◆ Problem requirements ◆
Please print everything from the line containing "Given: Open the Nillion (NIL) project link" down to the line containing "Looking at the", keeping each line exactly as it is, and leave the pictures out of your answer.

%%

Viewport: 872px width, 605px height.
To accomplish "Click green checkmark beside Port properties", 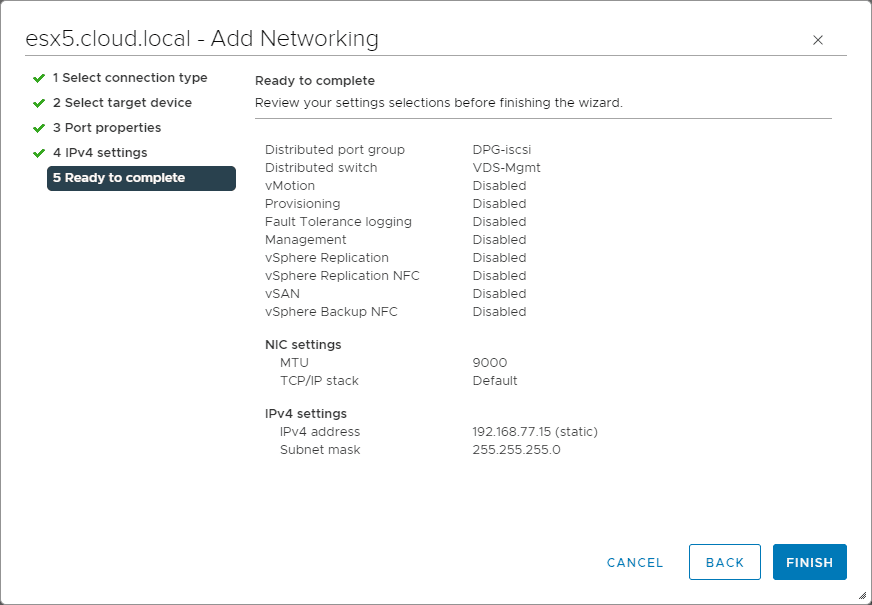I will [39, 128].
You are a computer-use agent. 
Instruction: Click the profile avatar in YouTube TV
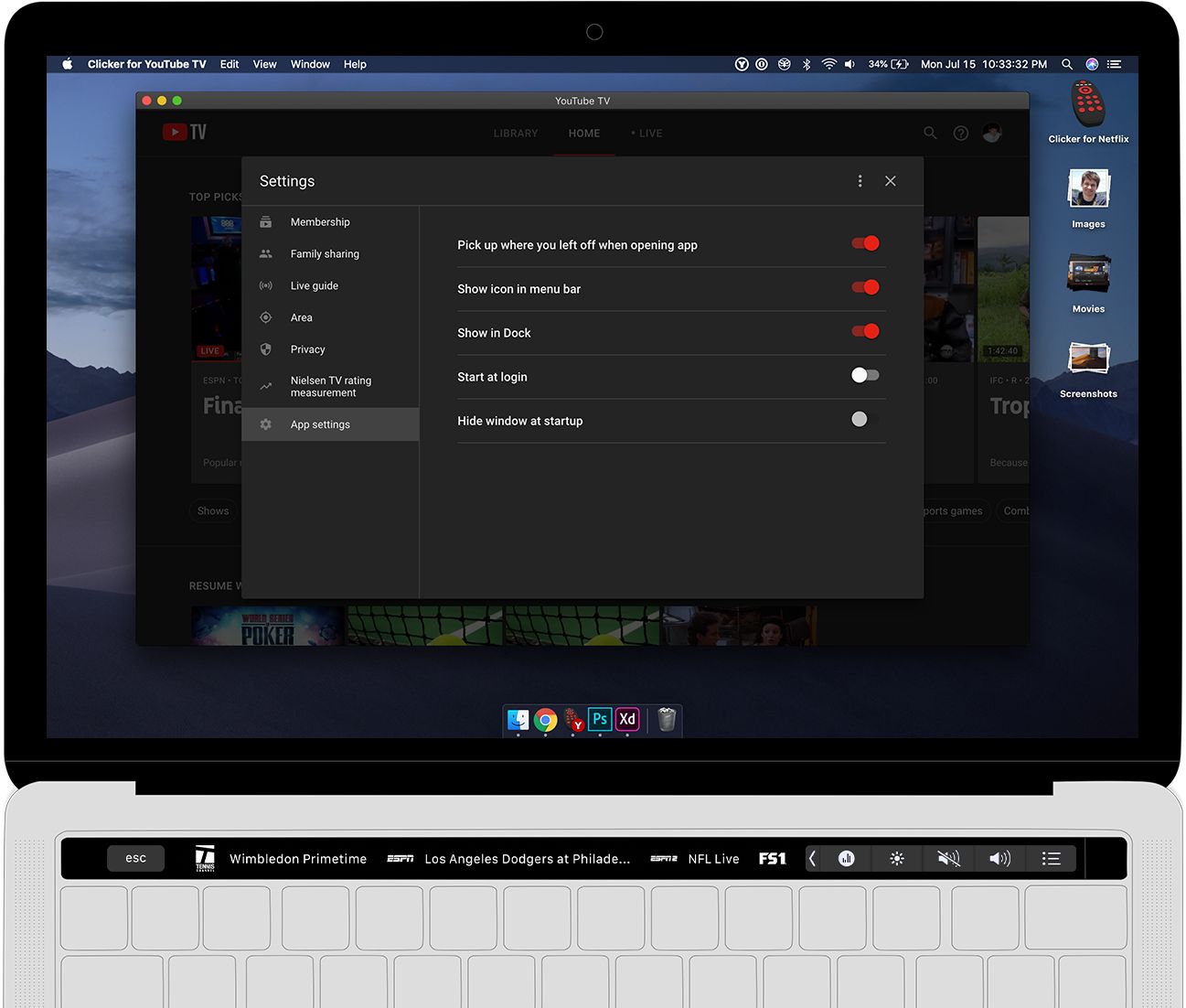[992, 134]
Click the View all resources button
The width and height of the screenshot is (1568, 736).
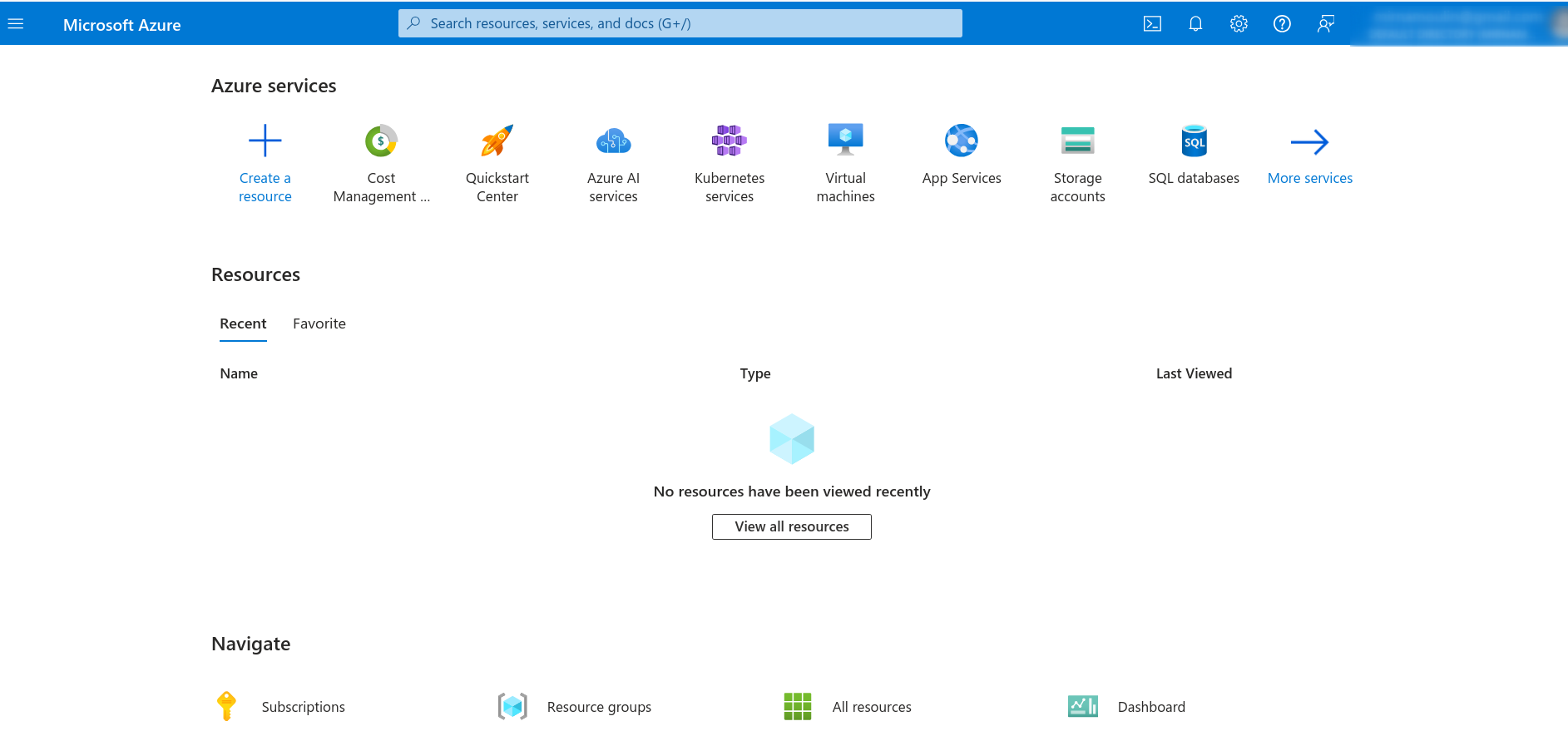(791, 526)
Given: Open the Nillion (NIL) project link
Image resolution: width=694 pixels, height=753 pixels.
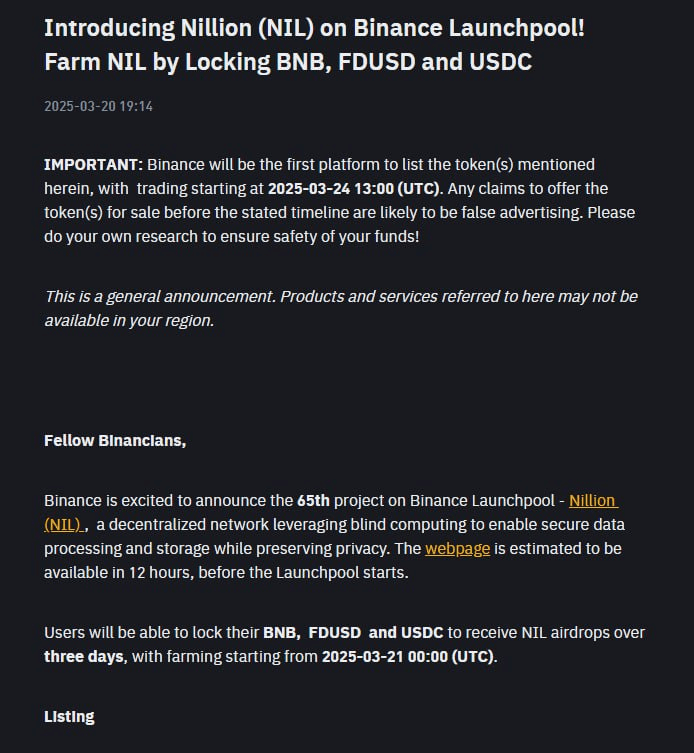Looking at the screenshot, I should click(x=592, y=500).
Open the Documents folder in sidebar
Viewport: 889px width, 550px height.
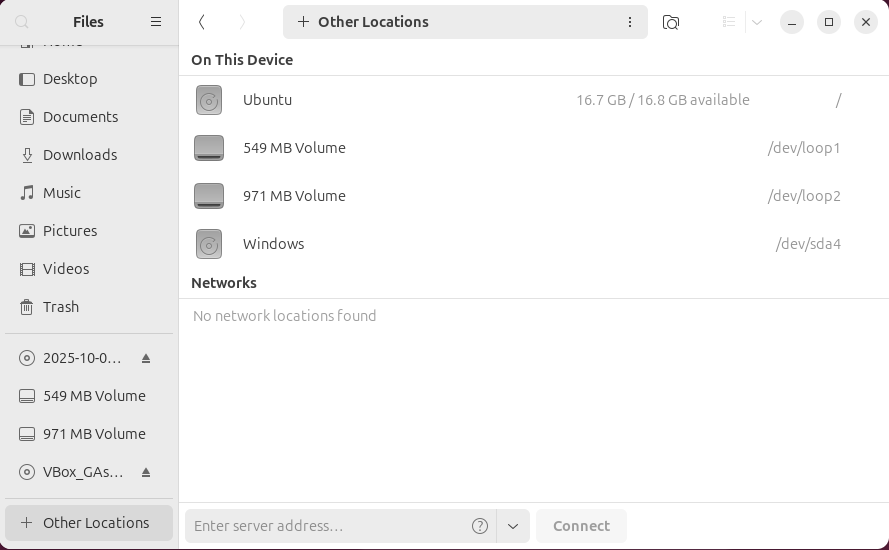pos(80,117)
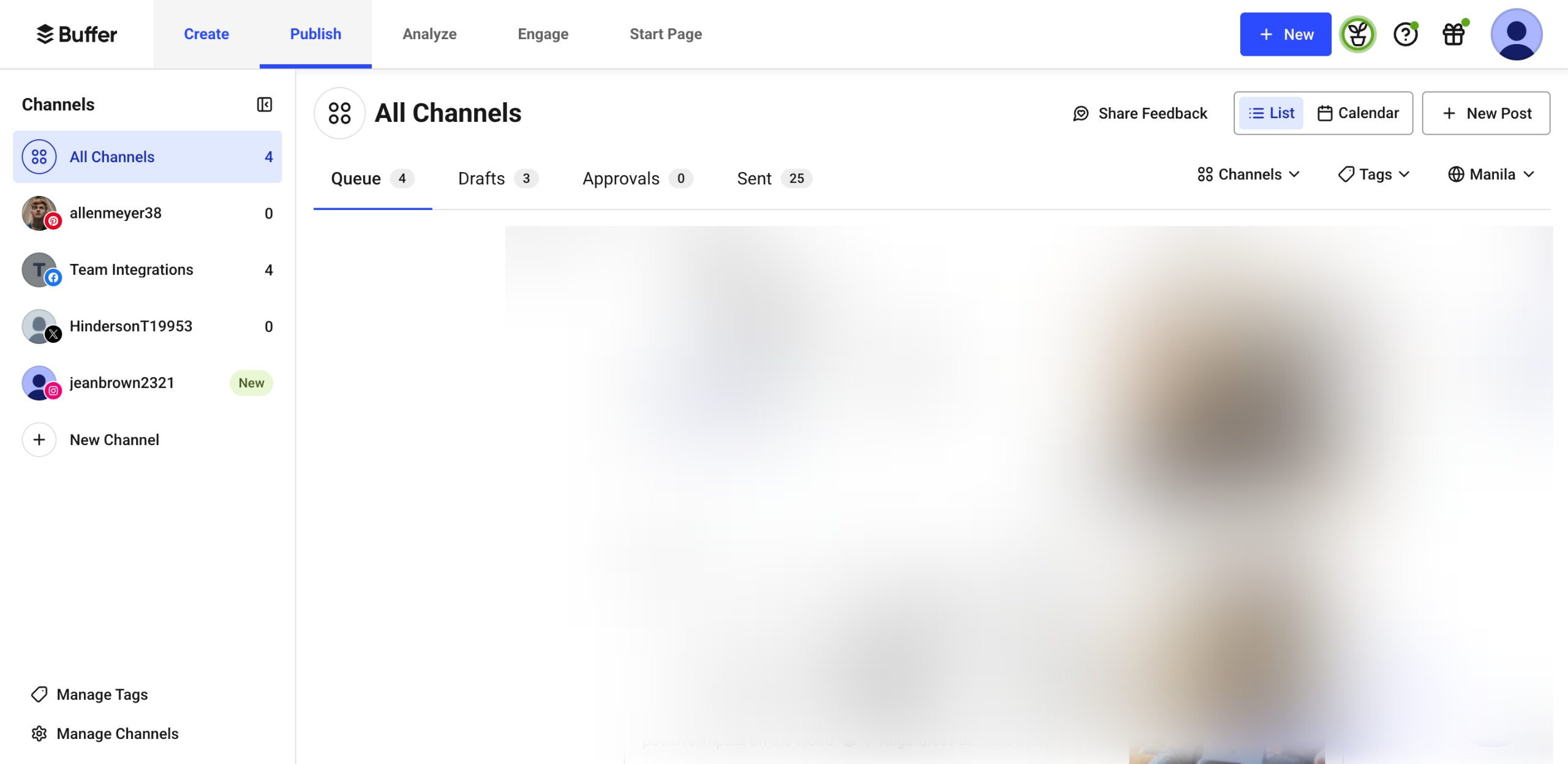Click the blue New button
This screenshot has width=1568, height=764.
click(x=1285, y=34)
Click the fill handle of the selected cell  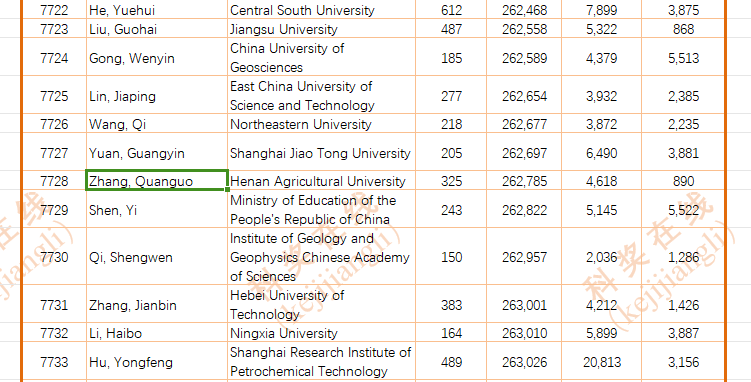coord(228,190)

%%

◆ Task result ◆
Given: Open the Nillion (NIL) project link
Image resolution: width=694 pixels, height=753 pixels.
Looking at the screenshot, I should click(x=592, y=500).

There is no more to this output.